Found the phone. At last. The mysterious strand of rectangular beads- agates.
And I just realized something: when I went on meds, it wasn't because I was depressed. I was because I could not pass my college algebra class or the Chem 111 (a 5 credit class!) and had even been having trouble with the memorization aspects of General Botany (was disappointed with the B I got, despite having been out for a month during that semester due to major surgery). I was having trouble with focusing, with my short term memory and with juggling a full course load of hard sciences, parenting 6 kids, commuting daily, and living with a bipolar boyfriend who usually woke me up by screaming at me for no particular reason.
The doctor said that having trouble focusing was a symptom of depression, so he put me on an anti-depressant. I was wanting to be evaluated for ADD, but that did not happen, and I did not stand up for myself.

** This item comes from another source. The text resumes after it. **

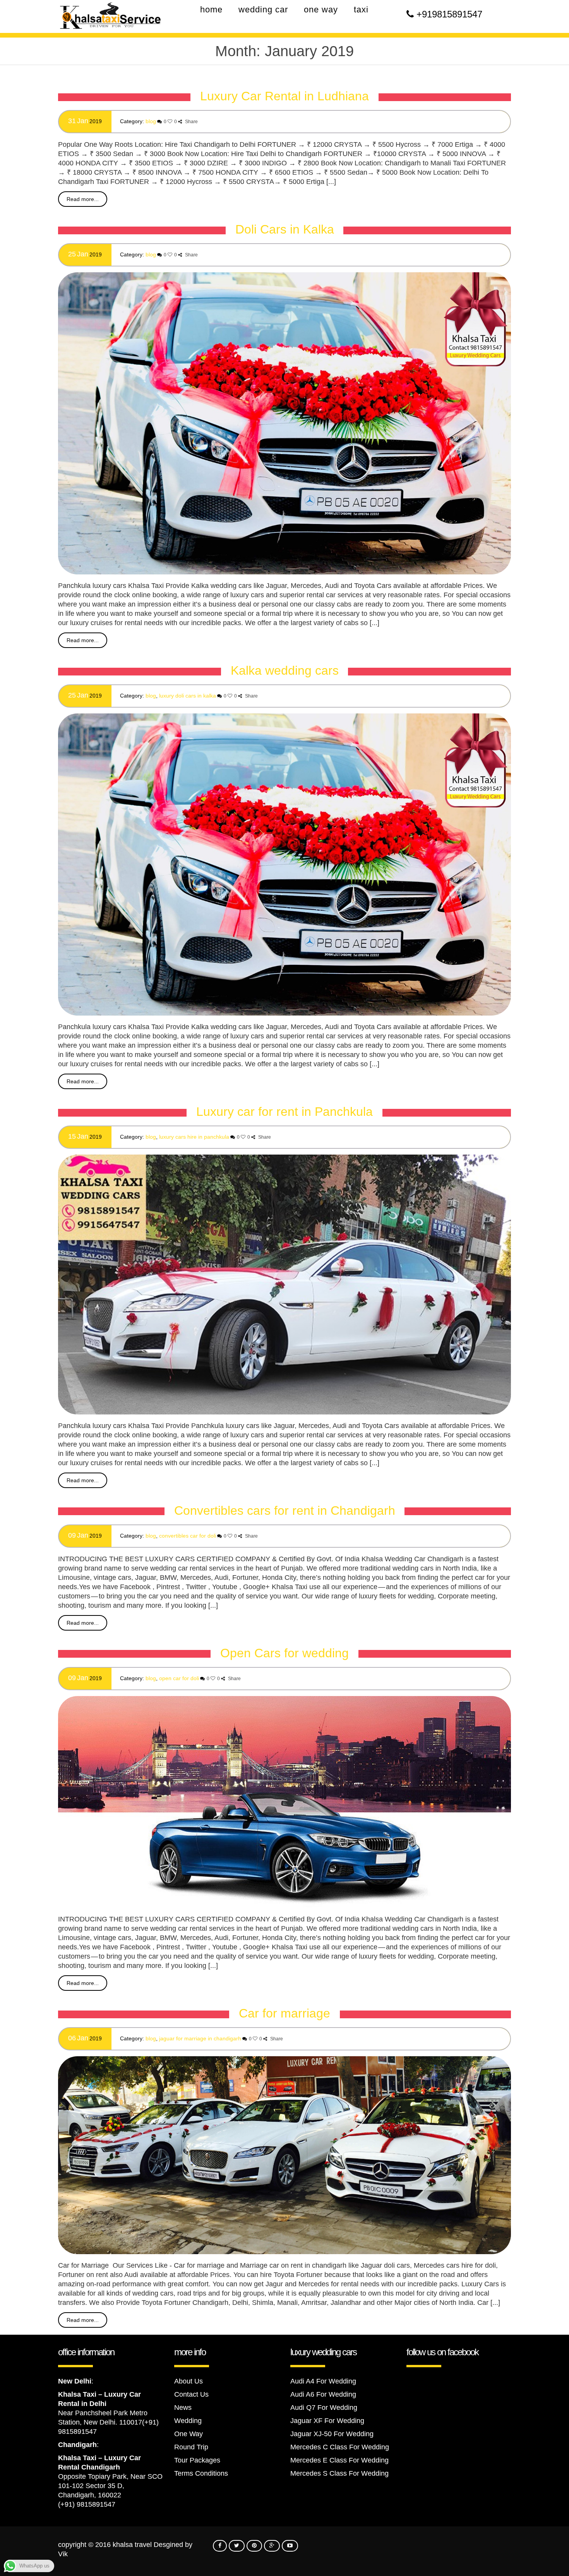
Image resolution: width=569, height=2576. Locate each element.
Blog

And look where that has gotten me. :-/
1 comment:
You are a very ungrateful person, considering all the times I woke you up with a latte served in your bed, house picked up and dishes done all before the family even woke up. Maybe you should focus on all the good things I did for your family, how tired I was from relating to someone who does not have empathy, the endless psr workers, counselors, family coordinators, guardians, ex boyfriend stalkers, threats to my life and Kleber. Not to mention endless doctor and dentist appointments. Homeschooling your teen boys. One of which did so well he skipped a grade. Two nasty custody lawsuits, and your hysterectemy. All your car accidents.
Think of the toll of all of that to me instead of only yourself, including my cumulative lack of sleep, the financial, emotional and physical toll, from you staying up late at night playing farmville, your not wanting to go to couples counseling to deal with issues you did not want to resolve. You need to learn to forgive.